+++ PASSAGE GIVEN

When you imagine your dream team, you think about the skills they will bring and the wins they can achieve. But how do you know they will even be able to cooperate on the pitch? Simple: Because the game has common rules and a common language.
When organisations from different countries want to cooperate with each other, their actions are guided by laws and policies that differ to a greater or lesser degree from each other. This in turn means that the systems and tools they need to investigate Child Sexual Abuse Material (CSAM) have largely been developed according to local laws and processes. Even if they are legally allowed to share CSAM data with their counterparts within and between countries, inferring useful information from it can be like comparing apples and pears.
Detecting, reporting, and removing public access to and investigating child sexual abuse material in order to identify victims of abuse are priority actions in the global fight against child sexual exploitation and abuse. To do that quickly, efficiently and effectively, law enforcement, hotlines and online service providers need common rules and a common language to describe what they are seeing. During several decades of exponential growth in the volume of CSAM circulating online, a diverse set of response systems, technologies and networks has evolved, including hashing algorithms, data models and international databases such as INTERPOL’s ICSE Database, that do facilitate important cooperation.

++++++

TASK LIST:
(1) Reproduce the part of the passage on cooperation against abuse material that opens with the words containing "When you imagine" and closes with "a common language.".
(2) According to the passage on cooperation against abuse material, why can drawing useful information from shared CSAM data be like comparing apples and pears? Answer in one to three sentences.

+++ RECORDED DATA

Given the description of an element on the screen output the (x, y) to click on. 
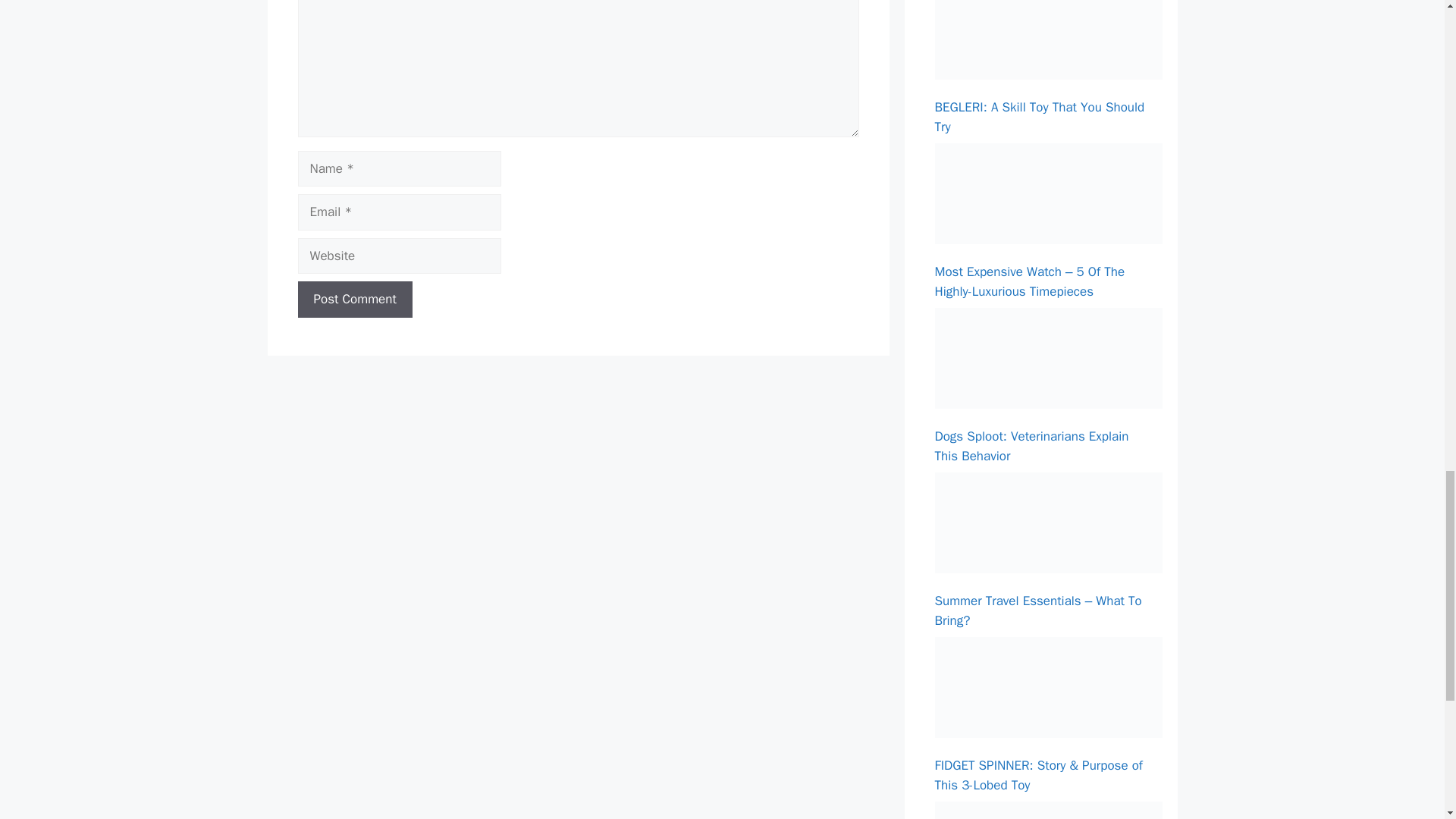
Post Comment (354, 299)
Post Comment (354, 299)
Given the description of an element on the screen output the (x, y) to click on. 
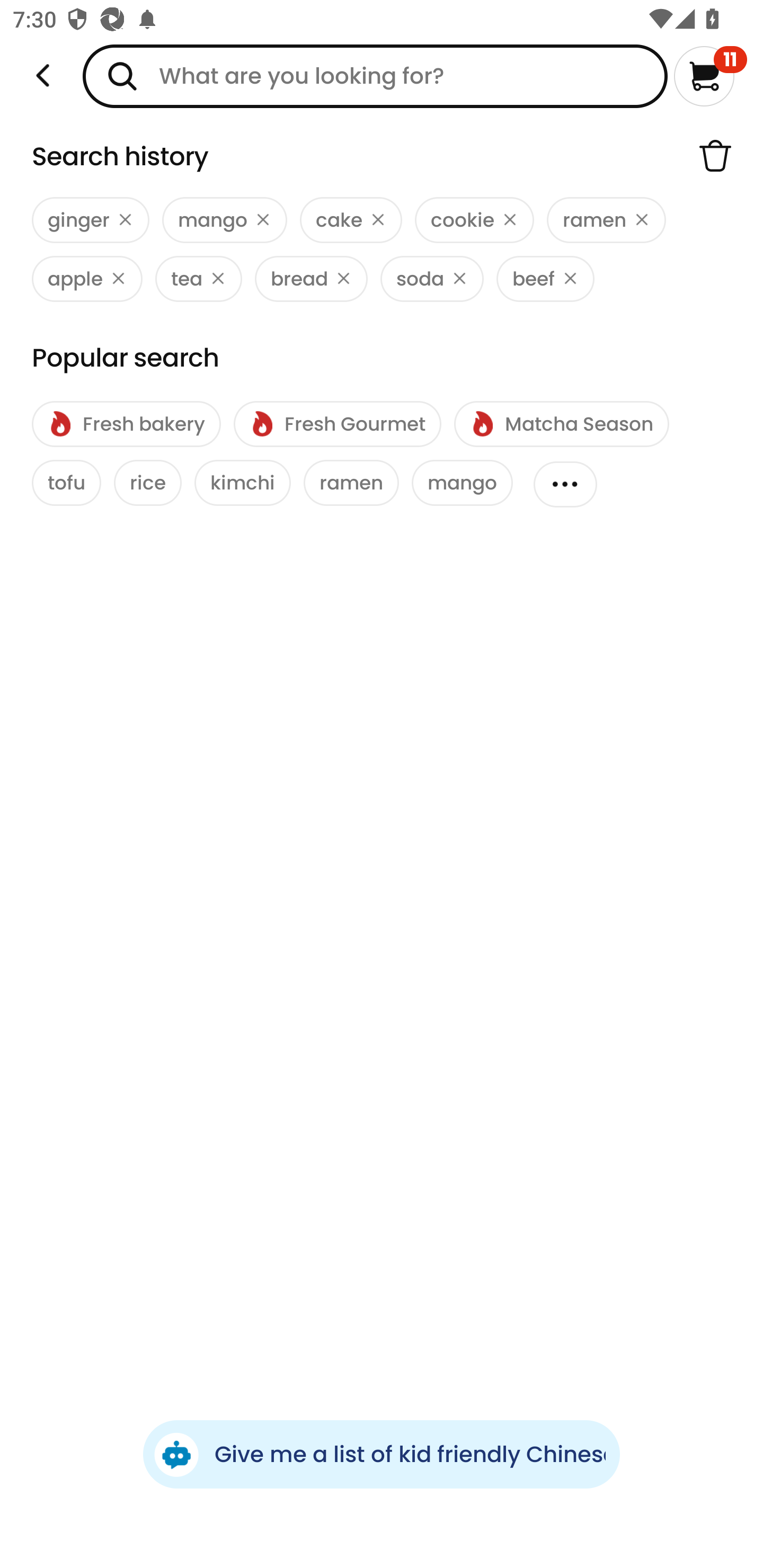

++++++

SOLUTIONS TO THE TASKS:
(1)
When you imagine your dream team, you think about the skills they will bring and the wins they can achieve. But how do you know they will even be able to cooperate on the pitch? Simple: Because the game has common rules and a common language.

(2) Organizations in different countries are guided by laws and policies that differ from each other. As a result, the systems and tools they use to investigate CSAM have largely been developed according to local laws and processes. This makes data shared between them hard to compare, even when sharing is legally allowed.